Viene in aiuto in tal senso il volume curato da figure appartenenti ad ambiti diversi come Alberto F. De Toni, Roberto Masiero e Silvano Tagliagambe, Per un manifesto del digitale nella scuola (Milano-Udine, Mimesis 2022), con contributi tra gli altri di Derrik de Kerkhove, Roberto Maragliano, Salvatore Colazzo, Nicola Martinelli che ne chiariscono gli aspetti teorici; tale lavoro viene arricchito inoltre da esperienze pratiche maturate in diversi contesti non solo scolastici e da un’analisi degli obiettivi di sviluppo sostenibile dell’Agenda 2030 delle Nazioni Unite. Ciò che emerge dall’insieme è la comune coscienza del fatto che il digitale mette in atto “un mutamento radicale di prospettiva che ci obbliga a diventare consapevoli delle differenze, delle opportunità e anche di rischi che offre rispetto ai corrispondenti analogici ai quali sta subentrando”, fatto che “la scuola non può più ignorarlo e farne a meno”; nello stesso tempo si ritiene necessario, come avverte Alberto F. De Toni in base alla sua esperienza di docente in economia gestionale alla luce dell’ottica della complessità (La complessità come aliante, 2 febbraio 2023), di andare “oltre una visione meramente tecnica del digitale”, di “trovare il senso della rivoluzione digitale”. E questo è ritenuto possibile solo attraverso l’indispensabile recupero dello “sguardo critico, compito delle discipline umanistiche e della filosofia in particolare” coll’assegnare alla filosofia del digitale l’esigenza di mettere in primo piano “la questione del limite” con una adeguata riflessione di ordine etico.

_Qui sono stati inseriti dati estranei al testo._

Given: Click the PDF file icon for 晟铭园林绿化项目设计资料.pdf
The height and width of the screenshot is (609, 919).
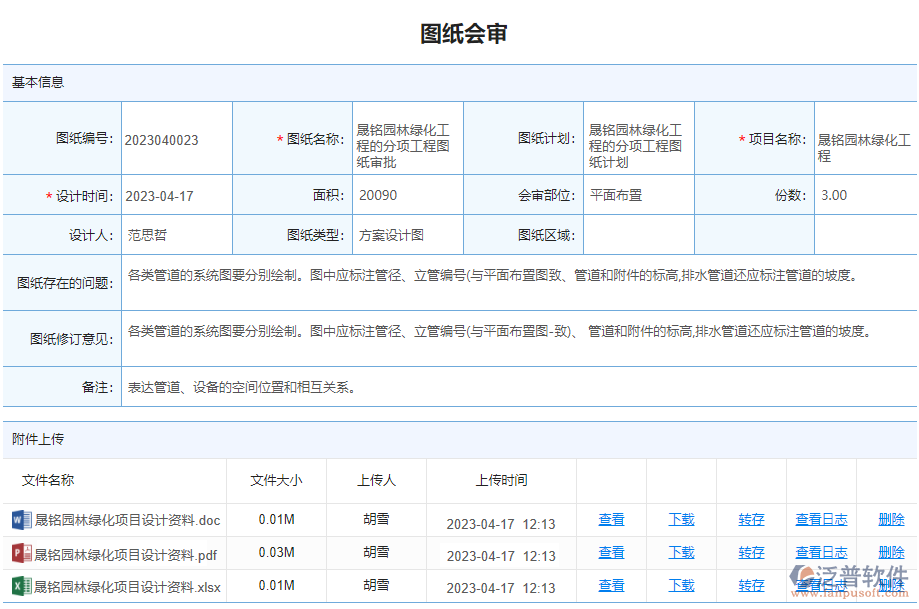Looking at the screenshot, I should pos(22,552).
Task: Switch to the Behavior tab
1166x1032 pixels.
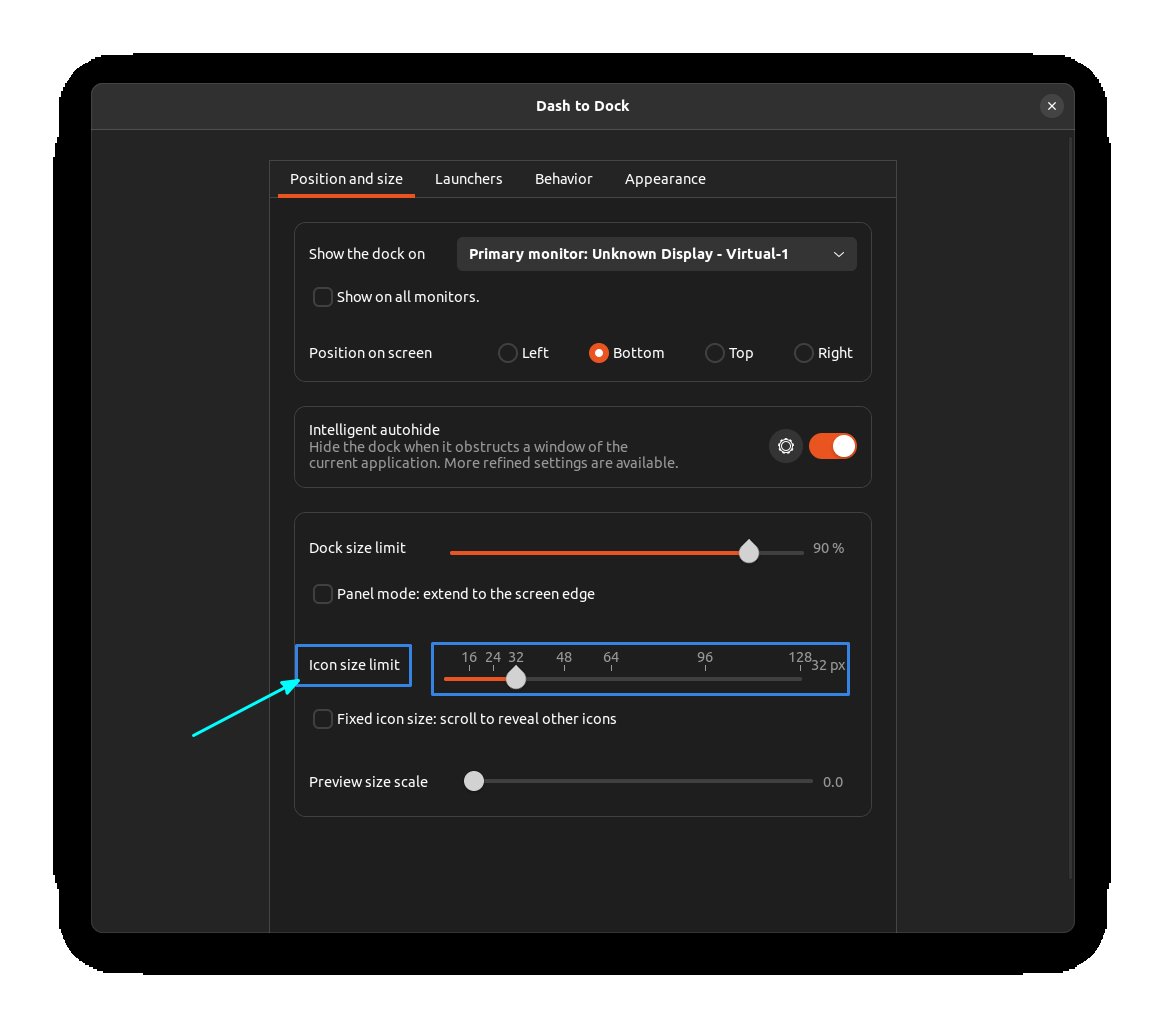Action: [x=563, y=179]
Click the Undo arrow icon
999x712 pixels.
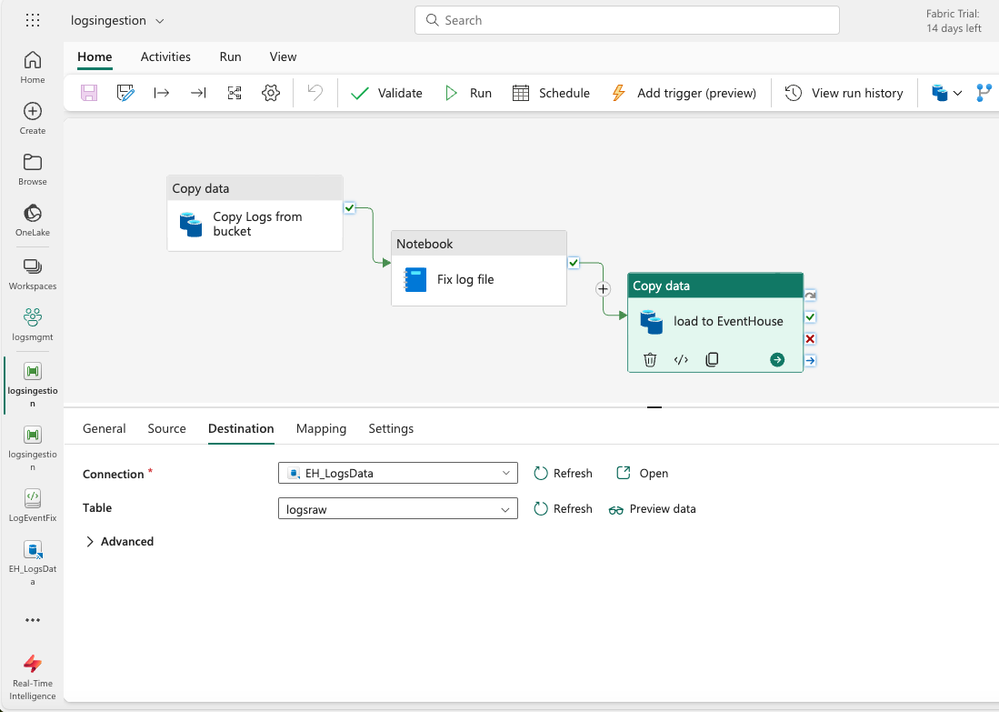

E questo anche perché si è arrivati ad una ulteriore tappa del digitale con la comparsa del metaverso, suo vero e proprio “gemello” come lo chiama Silvano Tagliagambe in questo stesso volume dal significativo titolo ‘Pinocchio e il digitale’, che non deve ‘spaventarci’ ma vederlo appunto come un’opportunità da sfruttare a partire dall’ambito scolastico che non potrà farne a meno e, nel campo stesso del diritto, una ‘nuova frontiera da affrontare’ , oggetto di una giornata di studi prevista per il prossimo 27 marzo presso la Facoltà di Giurisprudenza dell’Università di Bari, sede di Taranto. E su questa strada, anche se gli sbocchi per il momento di questa nuova tecnologia sul piano didattico ancora non sono ritenuti ben definibili, vengono a situarsi i diversi contributi apparsi nel volume Metaverso e realtà dell’educazione, a cura di Salvatore Colazzo e Roberto Maragliano (Roma, Ed. Studium 2022), che hanno già affrontato in rispettivi lavori precedenti il ruolo del digitale nella scuola come in Dire, fare, digitale del 2021 e Zona franca. Per una scuola inclusiva del digitale del 2019, oltre a curare su ‘Nuova Secondaria’ la rubrica ‘Le culture del digitale’.
I diversi contributi aiutano a capire la struttura polifonica, la “natura ed il significato del Metaverso” ed il fatto che è uno dei tanti frutti della meccanica quantistica, come spiega in particolar modo Silvano Tagliagambe nel suo contributo e nel recente Metaverso e gemelli digitali (Milano, Mondadori 2022); come scrive in un altro suo scritto dal significativo titolo ‘Tre passi nella direzione del metaverso’, il modo migliore per capirlo è ritenuto quello di “raffrontarlo al processo di modellizzazione, non solo cruciale, ma imprescindibile per la ricerca scientifica” e ai processi formali autonomi per arrivare a dei risultati che permettono di interagire col mondo reale grazie al fatto che è in grado di fornirci simulandolo delle mappature. Il Metaverso viene pertanto a configurarsi come il “gemello digitale”, non è slegato dal mondo reale, “non è un ‘sopra’ staccato dal ‘sotto’, ma è in stretta e continua connessione” con l’universo, con il quale interagisce operativamente”; in tal modo non è un puro strumento di semplificazione di una realtà, ma anzi “ne incrementa la complessità nel senso che la correda di informazioni” che vanno al di là di essa stessa sino a poterci in esso “vivere senza incorrere nelle distorsioni che caratterizzano il ‘vivere nel modello’”.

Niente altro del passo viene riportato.